2014 Listen Learn

Accelerate Learning Inc: STEMscopes

2014 Winner for Listen & Learn Award
About Listen & Learn Award

Responds quickly to reported problems, employs a successful feedback mechanism for users and incorporates pilots and user feedback in product or initiative development.

Provide an overview of the project, practice or product that your video represents, and how your work encompasses the principles and ideals of the award that you're applying for.

Accelerate Learning Inc employs four key practices designed to help solicit and integrate teacher and administrator feedback. The first and most core practice is that we work with science teachers, specialists, and curriculum coaches to write all of the lessons in all of our curricula.

Our second practice is to get curriculum into the hands of current teachers and gather their feedback. For example, we piloted our K-12 NGSS units in each of the NGSS adopting states. We also are working closely with PreK teachers in Waco ISD this year to pilot our PreK professional development and Early Explorer curriculum. This pilot includes 51 teachers, whom we are interviewing and observing to gather data for the development team; in fact, lessons we’ve learned in the pilot already have been incorporated into the curriculum and training sessions.

Our third practice is to make it easy for users to provide feedback on an ongoing basis through an embedded feedback button. We receive an average 250 per week, respond within 24 hours, and log all of the feedback. Teachers also can talk to a real person, right away, and an average of 400 do call us every week. Users often hang up the phone with a solution to their problem, or receive a solution or answer within 24 hours.

Our fourth practice includes working with researchers at Rice University to understand how teachers use and want to use our resources. For example, the Rice University research team won a National Science Foundation grant this past summer to gather teacher feedback that will help us improve the teacher dashboard. Participating teachers are the linchpin to the entire effort—providing initial feedback, and then testing the feasibility and usability of any changes made to the teacher dashboard.

Explain the long-lasting impact of what you've presented in this video, and provide any qualitative or quantitative data that supports this impact.

There are two key ways to measure the impact of the work we do listening to and learning from our teachers and administrators.

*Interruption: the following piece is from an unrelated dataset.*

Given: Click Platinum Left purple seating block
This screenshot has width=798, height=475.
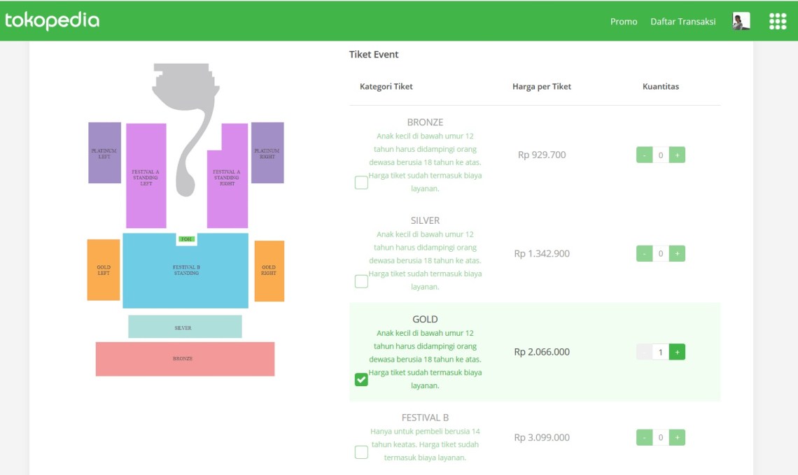Looking at the screenshot, I should 104,153.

One measure is the incredible growth we’ve had: in four years, STEMscopes went from a resource used primarily by elementary school science teachers in the Houston, Texas area, to a comprehensive PreK-12 science curriculum utilized by over 60,000 teachers and 1.5 million students all over the country. This growth only was possible because we worked with teachers to build a digital tool that meets their daily planning, instructional, and assessment needs.

Another and more important measure is that students whose teachers use the STEMscopes curriculum to teach science perform better on state science assessments than their comparable peers in classrooms that use other resources. Working with Rice University researchers, we’ve learned, for example, that across 634 public school districts in Texas, 5th graders in districts that had adopted STEMscopes outperformed their peers in districts without STEMscopes with passing rates that were, on average, 3.8 points higher. What’s more, across these 634 districts, STEMscopes particularly helped low income students, African American students, Latino students, and English language learners achieve higher district-level pass rates when compared to districts using other resources to teach science. More recently, the Rice University research team produced similar findings for 8th grade science students across more than 1,000 school districts in Texas during the 2013-2014 school year. Finally, the researchers also have uncovered positive findings at the student level, controlling for demographic differences in quasi-experimental settings.

We’re very happy that each year, more and more teachers look to us to help them plan and teach science, but we’re really excited that their hard work and our support is resulting in more science learning.